New Docs Learning to Address Social Determinants of Health

New Docs Learning to Address Social Determinants of Health

Cincinnati Children's Hospital training residents to ask different questions, address social determinants of health disparities

Hunger is often invisible, making it that much more difficult to address, but now resident physicians at Cincinnati Children’s Hospital Medical Center are joining the battle-lines to find and reduce its incidence.

They’re doing so by learning to ask a different type of question.

Dr. Melissa Klein

Dr. Melissa Klein, a lead for the initiative, says she sees this new way of training of resident pediatricians as a powerful means to improving the health-care that’s provided in Cincinnati and beyond.

“If we can train them early on, the ripple effect is huge,” says Klein, recalling one of her favourite stories of the change that’s possible when physicians ask that extra question.

A mother had visited the hospital several times, worried about the lack of weight gain in her breastfed baby, and it wasn’t until a resident asked about her food security that her real story began to emerge.

She had been denied food stamps through no fault of her own and was living on a diet of oatmeal, which was evidently affecting her baby’s health as well.

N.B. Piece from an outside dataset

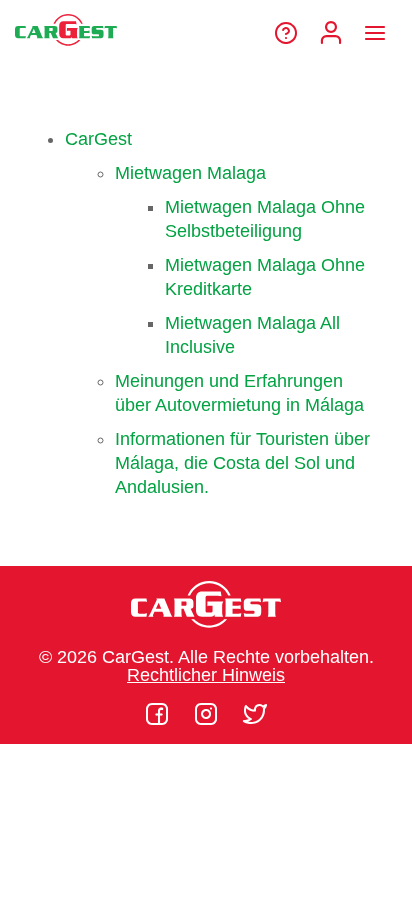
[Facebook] (159, 714)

The resident physician was able to intervene with the hospital legal and social workers, clear up the food stamp issue, which was due to a paperwork error, and within twenty-four hours the mother was getting proper food. Follow-up confirmed the baby was “thriving and doing fabulous.”

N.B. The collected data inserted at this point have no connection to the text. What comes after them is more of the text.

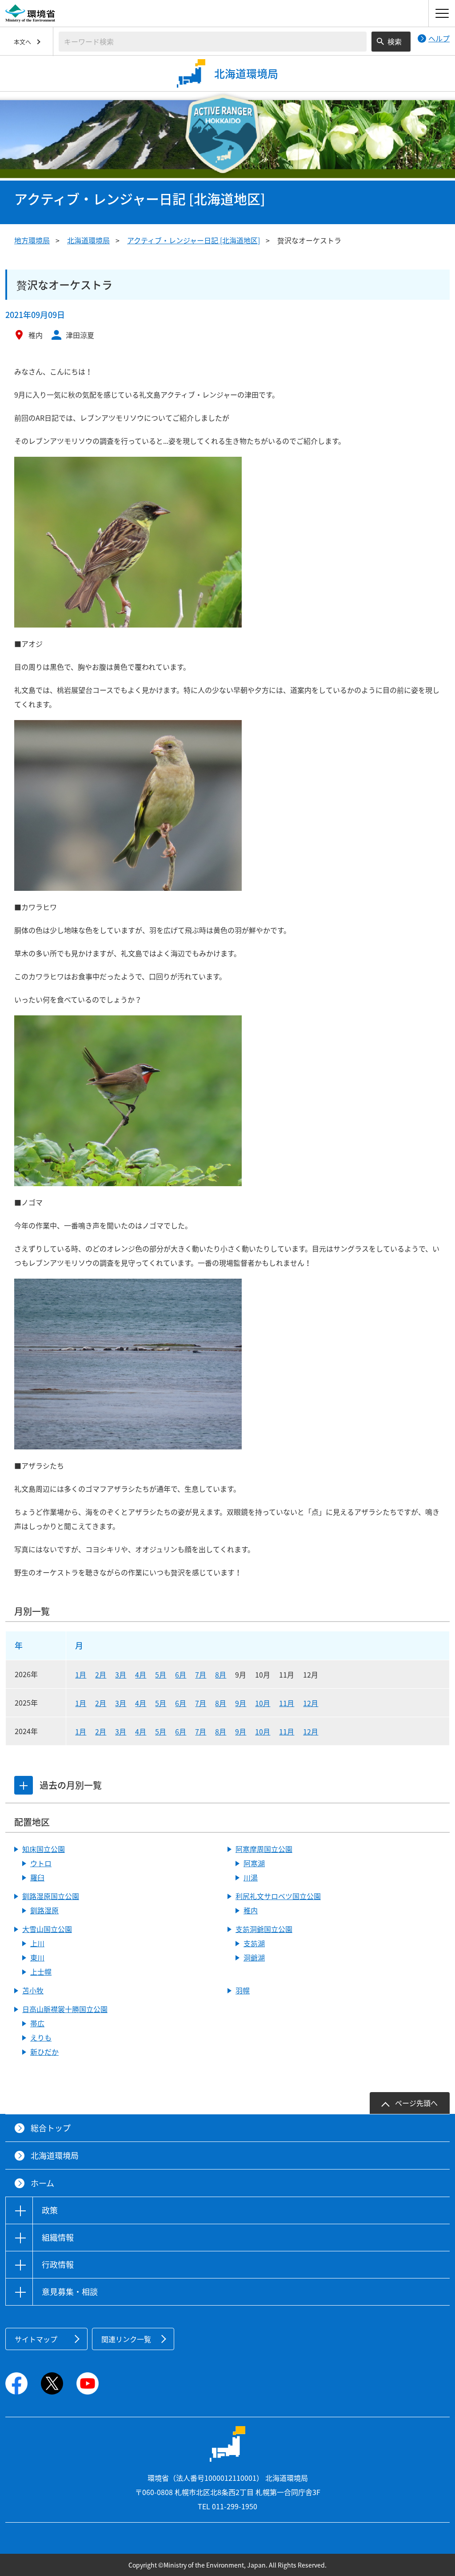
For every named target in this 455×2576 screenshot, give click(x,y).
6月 (180, 1674)
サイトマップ (36, 2339)
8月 (220, 1674)
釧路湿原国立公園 (50, 1896)
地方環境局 (32, 240)
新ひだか (44, 2051)
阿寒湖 (254, 1863)
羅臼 (37, 1877)
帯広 (37, 2023)
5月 (160, 1674)
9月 (240, 1703)
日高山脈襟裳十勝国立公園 (65, 2009)
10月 (262, 1703)
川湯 (250, 1877)
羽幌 (242, 1990)
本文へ (22, 41)
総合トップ (51, 2128)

“I think the neatest part of this story is the mom was a college graduate and had just finished graduate school, so everyone assumed she was okay financially, and honestly she wasn’t,” says Klein.

“It took this residents asking the extra question to find out, which really points to the fact that hunger is invisible and we really need to think (it’s possible) in every child.”

The Cincinnati Children’s Hospital has been making a concerted effort to address social determinants of health disparities for several years now, beginning with a partnership it formed between the pediatric primary care centre and Legal Aid Society of Greater Cincinnati.

Seeing the challenge this partnership presented for trained physicians — “As you can imagine, this is kind of a different concept for many doctors, to consult a lawyer while they’re seeing a patient in clinic,” says Klein — the team leading this initiative turned to resident pediatricians.

This is where Klein has been putting her energy; training new pediatricians to first screen for social determinants before seeking paths to addressing them, including making referrals to the legal aid society.

In the past three years, almost 150 pediatric residents of Cincinnati Children’s Hospital have been trained to screen for social determinants of health.

There are about 500 referrals per year to the legal society, the bulk of them from resident pediatricians.

The Cincinnati hospital has also been able to learn from and share its experiences with the approximately 200 institutions and many pediatric residencies doing similar work around legal aid partnerships across the U.S.  

What’s unique is that the partnership with the legal aid society has sparked others, including one with the local food bank, Freestore Food Bank, specifically to address food insecurity in infants.

This was done after a survey confirmed families served still have about a 30 per cent food insecurity rate, and about 15 per cent of families said they ran out of baby formula and had to stretch it.

“Now we teach residents very strongly how prevalent (infant food insecurity) is and that they should be looking for it; and if they look for it – there is a number of things we can do,” says Klein, noting follow-up options include offering additional formula, as well as information on food and other types of resources in the community.

John Young

Freestore CEO John Young speaks to the potential he sees in the training of resident physicians to consider more than medication prescription for patients who visit the hospital.

“Those doctors will ask those questions the rest of their careers. I think it’s marvelous,” says Young.

He adds the next step is to expand this kind of food bank/hospital partnership — the only one he’s aware of in the country — and training to other pediatric clinics around the country.

“If we can train so many doctors at our local children’s hospital, how many could we train nationwide?” he says.

“Wouldn’t it be wonderful for that question (about food insecurity) to routinely be asked by every doctor, every pediatrician in this country?”